**Problem A:** In the article on Mount Airy's redevelopment commission, from how large a pool did Mayor Deborah Cochran pare the five nominees?
**Problem B:** Reproduce the passage of the article on Mount Airy's redevelopment commission between "Five nominees for" and "them economically viable.", inclusive, substituting "council" for "board".

**Text passage:**
The members of a controversial redevelopment commission in Mount Airy are now in place — but the question is, what happens now?
Five nominees for the group, who had been pared from a pool of 17 by Mayor Deborah Cochran, were presented to the city board of commissioners for final approval, which the board did in a 5-0 vote Thursday night.
They include Alton Gaither, Grady “Chip” Pulliam III, Jarod Simmons, Tom Webb and Marie Wood. The five will serve as at-large members of the seven-member commission, which was formed to identify blighted areas in the city and formulate plans for making them economically viable.
In addition to those five, the redevelopment group will have two city commissioners as ex-officio members, Jon Cawley and Steve Yokeley. Originally, Commissioner Jim Armbrister agreed to serve, but later decided against doing so, a city government source said.
Ironically, Cawley had voted against forming the commission, which was approved by the majority of the commissioners on April 3.
At the time, Cawley questioned whether a new group was needed to accomplish a key redevelopment goal of building public-private partnerships for various projects. He also pushed for the five council members to serve as the redevelopment commission, which is allowable under state law, which meant they would be accountable at election time for any actions taken.
Cawley also was agreeable to having four community members serve along with the five commissioners, with up to nine members permitted by law.
In proceeding with the wishes of the board majority to have five at-large community members on the new group, the mayor said she strived for diversity. “It was not an easy task,” Cochran said. “The selection process for the redevelopment commission was extremely challenging.”
The resulting makeup of the group includes a female (Wood) with professional accounting experience; an African-American, Gaither, who serves on the Housing Authority of Mount Airy governing board; Grady “Chip” Pulliam III, who has experience in the investment services and financial consultant fields; a younger person, Jarod Simmons, who also has credentials in construction management; and Tom Webb, a longtime local businessman who is a former grants administrator for the city government and is well-versed in redevelopment issues.
“I wouldn’t have wanted your job,” Commissioner Shirley Brinkley told the mayor regarding the picking of the finalists. “Your choices appear to be very, very good and I look forward to seeing what develops from this.”
The board’s Dean Brown also was pleased with the results. “I want to thank the mayor for all the hard work she’s done on the redevelopment commission,” he said.

**Dataset content:**
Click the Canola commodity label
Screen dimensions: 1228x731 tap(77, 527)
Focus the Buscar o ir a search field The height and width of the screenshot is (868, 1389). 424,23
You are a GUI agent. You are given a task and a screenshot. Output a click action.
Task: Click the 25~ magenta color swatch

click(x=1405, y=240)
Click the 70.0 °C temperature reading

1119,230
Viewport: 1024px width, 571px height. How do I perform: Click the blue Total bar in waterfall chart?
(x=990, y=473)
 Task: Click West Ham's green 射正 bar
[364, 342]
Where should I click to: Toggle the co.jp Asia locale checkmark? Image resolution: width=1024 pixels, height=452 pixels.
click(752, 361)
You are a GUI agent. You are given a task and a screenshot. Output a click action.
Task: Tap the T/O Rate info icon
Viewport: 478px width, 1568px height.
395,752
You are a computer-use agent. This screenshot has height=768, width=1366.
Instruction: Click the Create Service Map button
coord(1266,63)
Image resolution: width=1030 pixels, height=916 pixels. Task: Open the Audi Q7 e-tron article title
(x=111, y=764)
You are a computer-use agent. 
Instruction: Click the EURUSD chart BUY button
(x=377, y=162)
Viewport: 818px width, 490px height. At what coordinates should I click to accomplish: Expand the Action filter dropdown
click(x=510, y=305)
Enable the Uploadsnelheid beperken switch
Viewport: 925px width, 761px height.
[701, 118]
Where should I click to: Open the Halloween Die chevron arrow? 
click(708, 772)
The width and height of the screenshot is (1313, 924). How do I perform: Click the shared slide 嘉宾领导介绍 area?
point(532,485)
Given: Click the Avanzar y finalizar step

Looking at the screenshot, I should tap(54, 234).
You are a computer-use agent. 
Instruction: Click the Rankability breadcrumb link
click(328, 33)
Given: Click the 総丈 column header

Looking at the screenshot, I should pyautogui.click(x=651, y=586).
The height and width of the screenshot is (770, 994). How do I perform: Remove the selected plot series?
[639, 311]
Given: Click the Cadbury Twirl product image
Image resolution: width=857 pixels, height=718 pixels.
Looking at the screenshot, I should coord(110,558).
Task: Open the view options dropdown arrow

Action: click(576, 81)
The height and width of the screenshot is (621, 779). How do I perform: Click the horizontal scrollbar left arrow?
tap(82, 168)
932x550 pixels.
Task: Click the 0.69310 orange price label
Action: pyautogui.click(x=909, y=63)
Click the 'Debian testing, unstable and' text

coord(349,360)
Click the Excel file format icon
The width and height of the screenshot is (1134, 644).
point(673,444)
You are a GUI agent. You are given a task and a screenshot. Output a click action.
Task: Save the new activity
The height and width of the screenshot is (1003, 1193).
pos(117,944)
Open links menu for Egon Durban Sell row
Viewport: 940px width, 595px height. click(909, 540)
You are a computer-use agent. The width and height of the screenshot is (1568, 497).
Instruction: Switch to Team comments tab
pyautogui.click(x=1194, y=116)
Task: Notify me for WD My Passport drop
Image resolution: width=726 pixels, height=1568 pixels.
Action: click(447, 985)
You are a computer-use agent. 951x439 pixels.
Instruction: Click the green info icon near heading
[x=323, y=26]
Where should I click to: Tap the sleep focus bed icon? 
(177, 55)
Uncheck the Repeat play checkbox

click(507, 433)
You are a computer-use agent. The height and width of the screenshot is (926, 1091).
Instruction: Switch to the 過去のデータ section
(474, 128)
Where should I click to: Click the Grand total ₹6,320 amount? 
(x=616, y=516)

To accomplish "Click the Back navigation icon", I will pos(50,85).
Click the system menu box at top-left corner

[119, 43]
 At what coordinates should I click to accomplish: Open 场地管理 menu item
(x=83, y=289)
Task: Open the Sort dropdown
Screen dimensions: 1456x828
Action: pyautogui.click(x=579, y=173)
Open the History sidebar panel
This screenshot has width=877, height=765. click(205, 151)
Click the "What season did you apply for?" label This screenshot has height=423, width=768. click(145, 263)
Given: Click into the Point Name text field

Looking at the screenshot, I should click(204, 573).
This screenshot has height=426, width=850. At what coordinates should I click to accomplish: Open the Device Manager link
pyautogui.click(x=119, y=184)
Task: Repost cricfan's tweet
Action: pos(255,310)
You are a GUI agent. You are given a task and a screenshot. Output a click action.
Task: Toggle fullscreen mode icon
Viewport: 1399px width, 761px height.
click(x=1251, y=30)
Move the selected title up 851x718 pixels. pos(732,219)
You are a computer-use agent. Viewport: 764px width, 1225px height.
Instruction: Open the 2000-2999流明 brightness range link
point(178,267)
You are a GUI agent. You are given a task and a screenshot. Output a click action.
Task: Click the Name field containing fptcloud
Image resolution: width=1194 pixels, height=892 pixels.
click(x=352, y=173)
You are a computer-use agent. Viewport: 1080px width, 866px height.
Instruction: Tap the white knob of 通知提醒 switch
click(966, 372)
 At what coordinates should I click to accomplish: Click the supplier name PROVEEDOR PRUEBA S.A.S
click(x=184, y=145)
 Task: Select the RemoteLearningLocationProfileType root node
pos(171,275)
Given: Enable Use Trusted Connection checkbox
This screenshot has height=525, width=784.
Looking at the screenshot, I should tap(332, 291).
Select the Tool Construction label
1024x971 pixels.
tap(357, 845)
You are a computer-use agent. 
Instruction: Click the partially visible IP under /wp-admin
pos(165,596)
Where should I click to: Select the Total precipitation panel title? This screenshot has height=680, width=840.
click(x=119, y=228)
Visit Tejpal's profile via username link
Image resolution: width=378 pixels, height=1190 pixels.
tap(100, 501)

**Answer box A:** A pool of 17.

**Answer box B:**
Five nominees for the group, who had been pared from a pool of 17 by Mayor Deborah Cochran, were presented to the city council of commissioners for final approval, which the council did in a 5-0 vote Thursday night.
They include Alton Gaither, Grady “Chip” Pulliam III, Jarod Simmons, Tom Webb and Marie Wood. The five will serve as at-large members of the seven-member commission, which was formed to identify blighted areas in the city and formulate plans for making them economically viable.